* **To do**: Write out, from the entries below, exactly the lines that run between the lines holding "Instruction: Click the 60%" and "Click the red outage icon beside Posts/Files", inclusive, and stop there.

Dataset entries

_____

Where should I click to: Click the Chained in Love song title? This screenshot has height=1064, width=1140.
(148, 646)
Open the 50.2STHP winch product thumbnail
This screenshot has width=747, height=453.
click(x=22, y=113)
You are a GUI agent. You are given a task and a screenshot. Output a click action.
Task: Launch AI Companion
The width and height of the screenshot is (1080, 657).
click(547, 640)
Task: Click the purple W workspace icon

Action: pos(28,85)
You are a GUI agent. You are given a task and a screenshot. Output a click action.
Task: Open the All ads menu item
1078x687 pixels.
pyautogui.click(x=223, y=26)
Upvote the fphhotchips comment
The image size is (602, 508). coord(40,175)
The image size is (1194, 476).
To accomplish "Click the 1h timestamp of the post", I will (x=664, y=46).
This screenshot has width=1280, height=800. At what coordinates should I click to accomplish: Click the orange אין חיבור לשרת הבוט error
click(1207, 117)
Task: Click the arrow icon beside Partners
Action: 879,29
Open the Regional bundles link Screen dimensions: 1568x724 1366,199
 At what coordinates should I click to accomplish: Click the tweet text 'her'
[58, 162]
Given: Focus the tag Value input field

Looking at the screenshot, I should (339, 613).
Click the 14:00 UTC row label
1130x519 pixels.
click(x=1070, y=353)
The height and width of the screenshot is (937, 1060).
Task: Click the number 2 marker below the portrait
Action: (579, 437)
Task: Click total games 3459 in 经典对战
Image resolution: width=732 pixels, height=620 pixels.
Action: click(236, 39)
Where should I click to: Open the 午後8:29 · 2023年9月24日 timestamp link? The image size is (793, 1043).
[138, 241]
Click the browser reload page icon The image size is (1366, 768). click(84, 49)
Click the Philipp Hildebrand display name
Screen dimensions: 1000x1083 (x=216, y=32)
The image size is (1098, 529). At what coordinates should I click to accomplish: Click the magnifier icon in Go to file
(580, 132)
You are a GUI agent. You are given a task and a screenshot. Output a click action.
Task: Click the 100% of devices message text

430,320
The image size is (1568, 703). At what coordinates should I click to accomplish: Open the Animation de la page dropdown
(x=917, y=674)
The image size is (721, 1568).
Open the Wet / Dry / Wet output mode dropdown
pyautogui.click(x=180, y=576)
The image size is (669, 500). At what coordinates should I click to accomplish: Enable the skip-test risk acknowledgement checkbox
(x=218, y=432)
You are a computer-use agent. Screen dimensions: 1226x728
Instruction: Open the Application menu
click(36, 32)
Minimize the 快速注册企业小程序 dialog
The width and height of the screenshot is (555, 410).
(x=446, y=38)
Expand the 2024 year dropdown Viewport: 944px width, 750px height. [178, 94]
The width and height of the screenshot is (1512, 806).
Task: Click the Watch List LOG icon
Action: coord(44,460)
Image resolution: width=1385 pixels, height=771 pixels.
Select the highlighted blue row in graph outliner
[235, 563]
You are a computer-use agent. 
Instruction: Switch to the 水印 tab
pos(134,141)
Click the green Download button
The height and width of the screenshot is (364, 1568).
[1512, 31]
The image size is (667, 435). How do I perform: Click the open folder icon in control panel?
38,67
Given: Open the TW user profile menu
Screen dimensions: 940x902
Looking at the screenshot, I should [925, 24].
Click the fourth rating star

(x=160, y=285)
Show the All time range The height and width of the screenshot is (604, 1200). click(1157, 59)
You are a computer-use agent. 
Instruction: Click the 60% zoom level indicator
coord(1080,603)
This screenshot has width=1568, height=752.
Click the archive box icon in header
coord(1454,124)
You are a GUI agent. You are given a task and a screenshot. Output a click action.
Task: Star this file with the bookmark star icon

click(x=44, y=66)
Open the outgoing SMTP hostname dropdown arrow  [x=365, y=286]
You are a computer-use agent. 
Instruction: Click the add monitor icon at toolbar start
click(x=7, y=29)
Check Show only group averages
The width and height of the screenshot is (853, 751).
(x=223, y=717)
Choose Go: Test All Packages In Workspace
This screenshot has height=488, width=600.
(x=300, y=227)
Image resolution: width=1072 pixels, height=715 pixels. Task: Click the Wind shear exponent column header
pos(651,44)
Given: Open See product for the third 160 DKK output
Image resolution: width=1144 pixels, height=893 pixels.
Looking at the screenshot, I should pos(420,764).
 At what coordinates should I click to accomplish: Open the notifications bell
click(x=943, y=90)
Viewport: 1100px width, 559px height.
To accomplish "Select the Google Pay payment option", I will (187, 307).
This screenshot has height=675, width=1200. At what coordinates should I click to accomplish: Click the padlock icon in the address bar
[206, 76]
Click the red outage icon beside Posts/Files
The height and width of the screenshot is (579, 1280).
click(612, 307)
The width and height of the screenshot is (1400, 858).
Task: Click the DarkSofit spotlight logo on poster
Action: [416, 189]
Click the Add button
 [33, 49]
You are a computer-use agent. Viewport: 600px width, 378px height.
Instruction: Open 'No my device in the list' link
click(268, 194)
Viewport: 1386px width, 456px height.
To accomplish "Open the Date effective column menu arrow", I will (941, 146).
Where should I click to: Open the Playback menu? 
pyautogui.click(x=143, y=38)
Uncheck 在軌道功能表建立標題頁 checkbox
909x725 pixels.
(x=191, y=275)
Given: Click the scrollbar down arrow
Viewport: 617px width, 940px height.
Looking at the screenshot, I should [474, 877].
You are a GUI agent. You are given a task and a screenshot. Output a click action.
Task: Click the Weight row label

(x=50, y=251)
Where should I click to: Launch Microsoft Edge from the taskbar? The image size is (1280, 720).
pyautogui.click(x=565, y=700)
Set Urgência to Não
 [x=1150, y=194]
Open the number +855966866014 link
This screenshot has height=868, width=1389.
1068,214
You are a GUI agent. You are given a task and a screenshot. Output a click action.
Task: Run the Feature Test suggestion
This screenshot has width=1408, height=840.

_____

* **Solution to this problem**:
Instruction: Click the 60% zoom level indicator
coord(1080,603)
This screenshot has width=1568, height=752.
Click the archive box icon in header
coord(1454,124)
You are a GUI agent. You are given a task and a screenshot. Output a click action.
Task: Star this file with the bookmark star icon

click(x=44, y=66)
Open the outgoing SMTP hostname dropdown arrow  [x=365, y=286]
You are a computer-use agent. 
Instruction: Click the add monitor icon at toolbar start
click(x=7, y=29)
Check Show only group averages
The width and height of the screenshot is (853, 751).
(x=223, y=717)
Choose Go: Test All Packages In Workspace
This screenshot has height=488, width=600.
(x=300, y=227)
Image resolution: width=1072 pixels, height=715 pixels. Task: Click the Wind shear exponent column header
pos(651,44)
Given: Open See product for the third 160 DKK output
Image resolution: width=1144 pixels, height=893 pixels.
Looking at the screenshot, I should pos(420,764).
 At what coordinates should I click to accomplish: Open the notifications bell
click(x=943, y=90)
Viewport: 1100px width, 559px height.
To accomplish "Select the Google Pay payment option", I will (187, 307).
This screenshot has height=675, width=1200. At what coordinates should I click to accomplish: Click the padlock icon in the address bar
[206, 76]
Click the red outage icon beside Posts/Files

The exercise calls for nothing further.